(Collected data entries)
***
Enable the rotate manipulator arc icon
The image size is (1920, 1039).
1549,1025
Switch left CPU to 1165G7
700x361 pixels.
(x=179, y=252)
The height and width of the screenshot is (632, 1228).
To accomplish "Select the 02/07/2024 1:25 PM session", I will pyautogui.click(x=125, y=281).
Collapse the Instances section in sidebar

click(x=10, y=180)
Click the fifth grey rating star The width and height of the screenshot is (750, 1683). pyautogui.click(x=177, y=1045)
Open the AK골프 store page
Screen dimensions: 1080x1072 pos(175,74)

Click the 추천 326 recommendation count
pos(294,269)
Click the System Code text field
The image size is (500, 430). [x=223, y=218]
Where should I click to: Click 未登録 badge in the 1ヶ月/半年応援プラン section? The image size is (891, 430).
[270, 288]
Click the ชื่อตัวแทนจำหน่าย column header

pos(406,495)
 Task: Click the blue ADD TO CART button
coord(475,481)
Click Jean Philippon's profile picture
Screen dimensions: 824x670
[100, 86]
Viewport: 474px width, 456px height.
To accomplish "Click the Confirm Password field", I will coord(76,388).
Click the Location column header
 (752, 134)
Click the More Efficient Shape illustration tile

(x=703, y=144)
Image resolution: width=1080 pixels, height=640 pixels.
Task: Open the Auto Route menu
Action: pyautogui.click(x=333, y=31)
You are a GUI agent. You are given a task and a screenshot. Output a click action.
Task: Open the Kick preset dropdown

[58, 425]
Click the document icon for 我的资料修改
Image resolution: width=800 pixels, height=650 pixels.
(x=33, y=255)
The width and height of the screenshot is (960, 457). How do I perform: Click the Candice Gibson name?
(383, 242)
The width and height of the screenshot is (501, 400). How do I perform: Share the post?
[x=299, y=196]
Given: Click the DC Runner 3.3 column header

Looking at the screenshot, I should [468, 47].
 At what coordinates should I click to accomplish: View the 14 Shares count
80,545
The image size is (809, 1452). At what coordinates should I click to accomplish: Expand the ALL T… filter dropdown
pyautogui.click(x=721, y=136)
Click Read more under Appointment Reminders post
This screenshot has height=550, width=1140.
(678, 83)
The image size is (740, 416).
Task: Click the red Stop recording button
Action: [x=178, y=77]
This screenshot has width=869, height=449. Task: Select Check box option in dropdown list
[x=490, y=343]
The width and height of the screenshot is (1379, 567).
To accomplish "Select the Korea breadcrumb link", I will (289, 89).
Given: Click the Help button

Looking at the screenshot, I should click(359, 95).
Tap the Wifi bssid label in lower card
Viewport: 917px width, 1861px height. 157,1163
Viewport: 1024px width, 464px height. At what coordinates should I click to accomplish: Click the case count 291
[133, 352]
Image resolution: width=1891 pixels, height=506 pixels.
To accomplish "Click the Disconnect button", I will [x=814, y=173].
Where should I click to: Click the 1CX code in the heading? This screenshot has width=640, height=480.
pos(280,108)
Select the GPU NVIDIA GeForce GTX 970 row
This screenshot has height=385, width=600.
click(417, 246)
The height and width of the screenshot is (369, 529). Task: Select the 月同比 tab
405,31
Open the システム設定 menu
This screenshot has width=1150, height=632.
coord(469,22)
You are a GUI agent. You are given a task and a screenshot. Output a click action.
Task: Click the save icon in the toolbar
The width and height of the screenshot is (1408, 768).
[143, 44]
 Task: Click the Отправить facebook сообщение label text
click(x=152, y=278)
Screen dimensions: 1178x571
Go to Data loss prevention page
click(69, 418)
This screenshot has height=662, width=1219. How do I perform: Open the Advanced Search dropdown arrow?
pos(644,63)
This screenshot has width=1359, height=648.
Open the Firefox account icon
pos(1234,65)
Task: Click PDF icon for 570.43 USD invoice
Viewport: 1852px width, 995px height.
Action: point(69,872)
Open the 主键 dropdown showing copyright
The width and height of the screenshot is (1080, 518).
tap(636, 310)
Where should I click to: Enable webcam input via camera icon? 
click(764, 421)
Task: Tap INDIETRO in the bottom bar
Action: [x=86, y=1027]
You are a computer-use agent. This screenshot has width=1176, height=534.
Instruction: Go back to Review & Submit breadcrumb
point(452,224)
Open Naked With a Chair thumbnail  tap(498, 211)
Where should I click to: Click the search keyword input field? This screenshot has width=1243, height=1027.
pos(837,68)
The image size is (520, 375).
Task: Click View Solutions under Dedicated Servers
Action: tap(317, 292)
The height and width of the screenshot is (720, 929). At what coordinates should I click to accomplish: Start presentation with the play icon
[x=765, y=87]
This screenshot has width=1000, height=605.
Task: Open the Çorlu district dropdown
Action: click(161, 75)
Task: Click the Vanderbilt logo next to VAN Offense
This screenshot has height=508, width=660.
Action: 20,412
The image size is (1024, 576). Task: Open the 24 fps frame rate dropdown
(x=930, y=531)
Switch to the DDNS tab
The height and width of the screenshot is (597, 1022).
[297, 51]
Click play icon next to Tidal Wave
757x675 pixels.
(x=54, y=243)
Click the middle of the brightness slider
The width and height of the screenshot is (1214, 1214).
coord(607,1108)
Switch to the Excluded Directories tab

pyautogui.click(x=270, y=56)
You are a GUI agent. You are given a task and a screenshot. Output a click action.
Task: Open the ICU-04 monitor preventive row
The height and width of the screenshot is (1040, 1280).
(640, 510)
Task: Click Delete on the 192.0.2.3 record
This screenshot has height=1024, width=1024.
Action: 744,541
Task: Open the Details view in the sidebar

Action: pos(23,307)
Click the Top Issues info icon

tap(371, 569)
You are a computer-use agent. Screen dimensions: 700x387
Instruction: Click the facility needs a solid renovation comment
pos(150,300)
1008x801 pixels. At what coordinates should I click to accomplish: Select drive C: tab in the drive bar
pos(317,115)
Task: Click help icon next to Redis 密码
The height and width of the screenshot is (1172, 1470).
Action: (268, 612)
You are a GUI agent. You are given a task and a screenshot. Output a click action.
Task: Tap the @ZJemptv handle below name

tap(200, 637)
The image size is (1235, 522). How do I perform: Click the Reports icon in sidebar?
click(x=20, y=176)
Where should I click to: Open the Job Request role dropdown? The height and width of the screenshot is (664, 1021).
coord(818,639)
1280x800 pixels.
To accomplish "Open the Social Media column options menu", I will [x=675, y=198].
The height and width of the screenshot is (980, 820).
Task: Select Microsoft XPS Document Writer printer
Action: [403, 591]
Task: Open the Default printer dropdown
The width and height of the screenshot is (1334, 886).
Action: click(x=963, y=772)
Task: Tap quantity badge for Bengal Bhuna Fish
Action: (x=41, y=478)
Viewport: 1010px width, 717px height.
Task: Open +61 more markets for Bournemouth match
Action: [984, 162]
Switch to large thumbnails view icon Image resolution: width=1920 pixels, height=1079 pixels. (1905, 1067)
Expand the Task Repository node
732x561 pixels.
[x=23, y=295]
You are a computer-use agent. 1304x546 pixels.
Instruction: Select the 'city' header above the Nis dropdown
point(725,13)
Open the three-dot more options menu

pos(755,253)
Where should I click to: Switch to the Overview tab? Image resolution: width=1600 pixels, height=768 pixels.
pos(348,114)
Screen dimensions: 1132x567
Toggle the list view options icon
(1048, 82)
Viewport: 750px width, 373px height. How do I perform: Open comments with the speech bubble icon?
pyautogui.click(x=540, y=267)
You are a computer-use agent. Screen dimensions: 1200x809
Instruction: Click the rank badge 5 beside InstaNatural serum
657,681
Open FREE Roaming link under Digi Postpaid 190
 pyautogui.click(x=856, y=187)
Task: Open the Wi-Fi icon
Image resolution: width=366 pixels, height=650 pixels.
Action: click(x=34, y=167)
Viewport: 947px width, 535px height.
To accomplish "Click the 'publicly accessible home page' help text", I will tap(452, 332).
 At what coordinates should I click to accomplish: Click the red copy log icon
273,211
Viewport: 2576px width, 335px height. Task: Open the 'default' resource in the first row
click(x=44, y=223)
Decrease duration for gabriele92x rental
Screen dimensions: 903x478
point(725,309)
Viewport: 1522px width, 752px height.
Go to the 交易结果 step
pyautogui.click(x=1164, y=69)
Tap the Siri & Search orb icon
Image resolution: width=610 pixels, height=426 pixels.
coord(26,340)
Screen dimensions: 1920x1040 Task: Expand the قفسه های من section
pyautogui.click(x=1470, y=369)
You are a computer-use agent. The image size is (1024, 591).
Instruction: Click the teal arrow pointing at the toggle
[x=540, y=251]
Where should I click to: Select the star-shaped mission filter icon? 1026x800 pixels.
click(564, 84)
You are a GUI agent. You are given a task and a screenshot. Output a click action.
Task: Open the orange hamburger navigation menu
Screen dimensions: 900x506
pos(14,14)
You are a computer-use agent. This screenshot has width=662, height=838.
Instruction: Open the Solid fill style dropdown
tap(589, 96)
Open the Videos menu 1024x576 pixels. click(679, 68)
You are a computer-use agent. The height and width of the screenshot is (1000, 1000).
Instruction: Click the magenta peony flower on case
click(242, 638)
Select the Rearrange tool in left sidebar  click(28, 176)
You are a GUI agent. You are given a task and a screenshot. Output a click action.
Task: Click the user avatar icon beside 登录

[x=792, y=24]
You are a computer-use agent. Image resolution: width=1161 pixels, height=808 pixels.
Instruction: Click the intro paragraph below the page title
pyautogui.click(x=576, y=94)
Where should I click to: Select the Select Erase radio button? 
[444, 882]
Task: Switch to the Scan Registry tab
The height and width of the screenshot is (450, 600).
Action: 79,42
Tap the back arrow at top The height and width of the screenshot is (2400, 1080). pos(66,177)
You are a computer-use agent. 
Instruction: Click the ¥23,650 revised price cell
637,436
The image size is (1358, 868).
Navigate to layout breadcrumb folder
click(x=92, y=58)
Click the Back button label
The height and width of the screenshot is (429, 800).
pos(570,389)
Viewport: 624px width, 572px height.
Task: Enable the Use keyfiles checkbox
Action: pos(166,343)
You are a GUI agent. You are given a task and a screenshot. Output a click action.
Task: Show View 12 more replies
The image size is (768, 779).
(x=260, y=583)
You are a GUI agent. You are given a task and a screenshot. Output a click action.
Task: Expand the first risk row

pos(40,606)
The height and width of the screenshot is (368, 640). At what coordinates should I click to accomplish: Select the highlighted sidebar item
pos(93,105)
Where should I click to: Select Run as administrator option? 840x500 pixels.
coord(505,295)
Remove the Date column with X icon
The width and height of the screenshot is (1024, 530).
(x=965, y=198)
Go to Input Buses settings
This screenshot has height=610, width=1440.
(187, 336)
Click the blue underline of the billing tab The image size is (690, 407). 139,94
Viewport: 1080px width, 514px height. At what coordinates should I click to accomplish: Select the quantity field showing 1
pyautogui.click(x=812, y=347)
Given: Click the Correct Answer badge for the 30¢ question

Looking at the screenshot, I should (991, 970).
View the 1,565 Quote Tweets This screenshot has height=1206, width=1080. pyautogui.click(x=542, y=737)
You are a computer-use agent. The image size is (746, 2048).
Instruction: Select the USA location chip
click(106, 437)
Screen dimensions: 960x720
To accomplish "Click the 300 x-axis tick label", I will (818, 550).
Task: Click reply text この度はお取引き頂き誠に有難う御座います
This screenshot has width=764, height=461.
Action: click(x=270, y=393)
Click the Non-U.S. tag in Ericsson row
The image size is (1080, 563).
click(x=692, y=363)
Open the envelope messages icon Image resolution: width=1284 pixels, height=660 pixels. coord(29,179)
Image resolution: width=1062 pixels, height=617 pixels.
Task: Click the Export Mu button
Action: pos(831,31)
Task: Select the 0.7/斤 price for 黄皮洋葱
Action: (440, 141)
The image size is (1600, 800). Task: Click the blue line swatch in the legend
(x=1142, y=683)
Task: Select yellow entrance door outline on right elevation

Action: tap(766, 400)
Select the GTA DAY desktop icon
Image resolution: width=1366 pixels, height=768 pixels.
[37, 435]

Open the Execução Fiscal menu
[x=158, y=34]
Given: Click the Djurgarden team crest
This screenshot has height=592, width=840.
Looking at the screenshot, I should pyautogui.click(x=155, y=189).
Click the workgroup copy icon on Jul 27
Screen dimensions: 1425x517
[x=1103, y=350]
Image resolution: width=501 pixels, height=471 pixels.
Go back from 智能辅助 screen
***
● **Instructions for the task**
What is the number of lines in the records that contain "computer"? Answer with it alone.

● **Exercise solution**
10